Patil is of the belief that nature needs no fixing or modifications; and that plants, birds and animals are specific to the region because of the weather prevailing there. “Plants of Himalayan region are way different than the plants here. Hence, everything is created as per how it suits the region. The moment we try to change nature, we destruct it. Chemicals are now used for better produce and it in turns gives us so many health problems. We do not realise how much we are destroying our own lives,” Patil says that he and his wife are lucky to enjoy the delicacies prepared out of fruits and vegetables grown in their yard without using any chemicals.

Everything that we use today comes with the use-and-throw tag and perhaps this is why children do not value even the minor valuables. Patil recalls that having grown up in the times when people would get only two or four pieces of new clothes to wear in a year, they learned not to complain but adjust. Unlike today, each member of the house had to compulsorily do tasks according to their own capabilities. This developed feelings of responsibility and belongingness to the place they lived in. “The feeling no more exists in children today,” he laments.

India is a country well-known for its agricultural land and according to Patil, one can live without the luxuries and comforts of life but no one can survive without oxygen that trees offer us. “We, humans do not utilise our natural resources in a correct way. It is written in Vedas that the Sun is the soul we cannot live without. It gives us light and heat. It is only when solar cooked was endorsed commercially that we started valuing solar energy. Very often until natural sources are endorsed commercially, they remain hidden.”

However, Patil does not aim to endorse his land commercially. His wife, Renuka talks about how upset her family was when they saw her house after her marriage, situated in the dense forest of Panchwadi far away from the main road. “I loved the place when I made my first visit here. It is in the midst of nature and I didn’t find any problem staying here. It is just as I’m growing old that I’m facing issues but I still don’t want to leave my house,” she says. For Renuka leaving the house and plantations that was built with so much dedication and sincerity would feel like leaving her own family.

The Goan forests are thriving with fauna and the area of Panchwadi is no different; there are gaurs, leopards and wild boars in the vicinity. Patil says that his three sons are not ready to follow his lead and are currently staying at different locations to pursue their education. “One of them is actually willing to live in the forest, but to survive the challenges, one needs to stay and experience living in remote areas. We only need a road and health facility here. Since the time my family shifted here, doctors had no way to reach this area, and this is the same situation even now. I got electricity in 1990 after making several visits to the department,” he says.

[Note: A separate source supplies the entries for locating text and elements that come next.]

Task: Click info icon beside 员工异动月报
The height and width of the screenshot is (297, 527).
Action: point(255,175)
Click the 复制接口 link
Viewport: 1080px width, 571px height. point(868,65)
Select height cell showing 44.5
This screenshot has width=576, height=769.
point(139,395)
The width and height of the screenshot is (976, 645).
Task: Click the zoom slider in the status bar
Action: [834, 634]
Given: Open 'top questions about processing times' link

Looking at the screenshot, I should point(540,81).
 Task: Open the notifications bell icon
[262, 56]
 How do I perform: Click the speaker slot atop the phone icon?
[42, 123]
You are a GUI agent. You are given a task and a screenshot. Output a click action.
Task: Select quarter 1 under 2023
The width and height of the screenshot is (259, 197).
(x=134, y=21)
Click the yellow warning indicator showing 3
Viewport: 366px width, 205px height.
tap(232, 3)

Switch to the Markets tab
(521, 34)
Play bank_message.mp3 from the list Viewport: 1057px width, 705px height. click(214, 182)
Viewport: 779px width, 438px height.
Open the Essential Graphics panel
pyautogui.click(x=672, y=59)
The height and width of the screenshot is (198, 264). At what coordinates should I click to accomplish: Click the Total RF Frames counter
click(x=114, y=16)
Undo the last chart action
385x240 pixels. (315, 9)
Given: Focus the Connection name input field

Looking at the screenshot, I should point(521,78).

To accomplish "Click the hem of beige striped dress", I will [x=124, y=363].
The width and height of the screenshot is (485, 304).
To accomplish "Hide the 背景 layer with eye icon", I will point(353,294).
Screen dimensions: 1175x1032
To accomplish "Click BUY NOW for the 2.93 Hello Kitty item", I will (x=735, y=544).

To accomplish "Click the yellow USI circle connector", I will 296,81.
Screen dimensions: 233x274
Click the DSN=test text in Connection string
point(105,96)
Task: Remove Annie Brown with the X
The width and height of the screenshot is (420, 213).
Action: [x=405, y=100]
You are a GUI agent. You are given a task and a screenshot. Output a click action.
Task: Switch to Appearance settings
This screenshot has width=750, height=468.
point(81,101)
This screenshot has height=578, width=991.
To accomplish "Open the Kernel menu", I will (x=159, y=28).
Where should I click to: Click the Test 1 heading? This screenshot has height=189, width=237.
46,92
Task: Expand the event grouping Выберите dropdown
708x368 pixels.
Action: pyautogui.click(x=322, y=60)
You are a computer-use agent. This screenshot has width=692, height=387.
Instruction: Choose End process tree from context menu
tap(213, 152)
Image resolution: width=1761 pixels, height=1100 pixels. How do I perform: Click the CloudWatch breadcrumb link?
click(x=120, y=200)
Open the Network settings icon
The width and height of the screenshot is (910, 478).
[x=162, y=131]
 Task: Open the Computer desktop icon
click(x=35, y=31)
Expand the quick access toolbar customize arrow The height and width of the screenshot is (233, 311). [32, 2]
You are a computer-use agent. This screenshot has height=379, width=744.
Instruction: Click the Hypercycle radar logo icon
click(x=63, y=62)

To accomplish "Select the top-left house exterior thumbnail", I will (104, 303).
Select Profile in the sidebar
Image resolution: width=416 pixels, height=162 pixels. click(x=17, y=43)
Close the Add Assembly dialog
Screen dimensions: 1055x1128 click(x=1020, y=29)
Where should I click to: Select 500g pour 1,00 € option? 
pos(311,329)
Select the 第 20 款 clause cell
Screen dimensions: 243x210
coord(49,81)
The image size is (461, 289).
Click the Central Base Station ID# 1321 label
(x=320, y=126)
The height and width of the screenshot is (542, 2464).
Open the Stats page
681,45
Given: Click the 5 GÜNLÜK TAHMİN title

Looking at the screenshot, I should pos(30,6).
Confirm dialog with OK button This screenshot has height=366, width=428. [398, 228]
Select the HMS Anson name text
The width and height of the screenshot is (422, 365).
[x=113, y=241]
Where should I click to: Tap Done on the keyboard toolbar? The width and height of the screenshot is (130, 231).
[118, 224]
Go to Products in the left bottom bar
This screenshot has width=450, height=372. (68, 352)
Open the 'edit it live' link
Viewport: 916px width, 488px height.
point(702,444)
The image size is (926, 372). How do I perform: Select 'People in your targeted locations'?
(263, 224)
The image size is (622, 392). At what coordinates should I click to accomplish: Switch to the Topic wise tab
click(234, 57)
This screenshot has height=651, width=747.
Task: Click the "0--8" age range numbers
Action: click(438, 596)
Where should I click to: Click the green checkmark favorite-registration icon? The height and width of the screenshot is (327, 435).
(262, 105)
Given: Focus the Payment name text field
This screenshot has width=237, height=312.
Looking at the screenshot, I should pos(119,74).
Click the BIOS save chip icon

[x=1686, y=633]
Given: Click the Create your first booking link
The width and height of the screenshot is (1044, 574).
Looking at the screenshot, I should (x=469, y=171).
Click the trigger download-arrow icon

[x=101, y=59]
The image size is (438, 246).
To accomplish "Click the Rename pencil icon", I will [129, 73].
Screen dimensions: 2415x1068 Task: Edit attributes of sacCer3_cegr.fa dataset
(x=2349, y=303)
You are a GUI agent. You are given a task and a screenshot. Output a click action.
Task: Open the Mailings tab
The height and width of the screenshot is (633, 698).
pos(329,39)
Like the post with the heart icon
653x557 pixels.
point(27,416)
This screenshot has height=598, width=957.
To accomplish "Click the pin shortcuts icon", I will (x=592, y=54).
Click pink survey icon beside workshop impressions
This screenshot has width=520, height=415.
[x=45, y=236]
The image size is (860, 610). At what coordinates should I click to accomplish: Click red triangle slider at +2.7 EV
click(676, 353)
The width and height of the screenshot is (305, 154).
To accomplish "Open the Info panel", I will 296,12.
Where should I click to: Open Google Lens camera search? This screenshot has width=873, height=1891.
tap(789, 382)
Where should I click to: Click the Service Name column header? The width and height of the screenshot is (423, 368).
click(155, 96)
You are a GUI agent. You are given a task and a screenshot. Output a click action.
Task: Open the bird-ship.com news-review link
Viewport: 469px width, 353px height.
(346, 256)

Patil says his inspiration in pursuing living in the woodlands is his ancestor’s and his hard work to build everything he has today. He concludes: “The amount of effort it took us to make this garden, doesn’t allow me and my wife to just leave it like that and go away for our comfort. Nature is our necessity and I don’t look at it from the business perspective. Not everything in life should be viewed in the way of deriving profit or loss. We should all love trees, love nature unconditionally because they are already giving us so much.”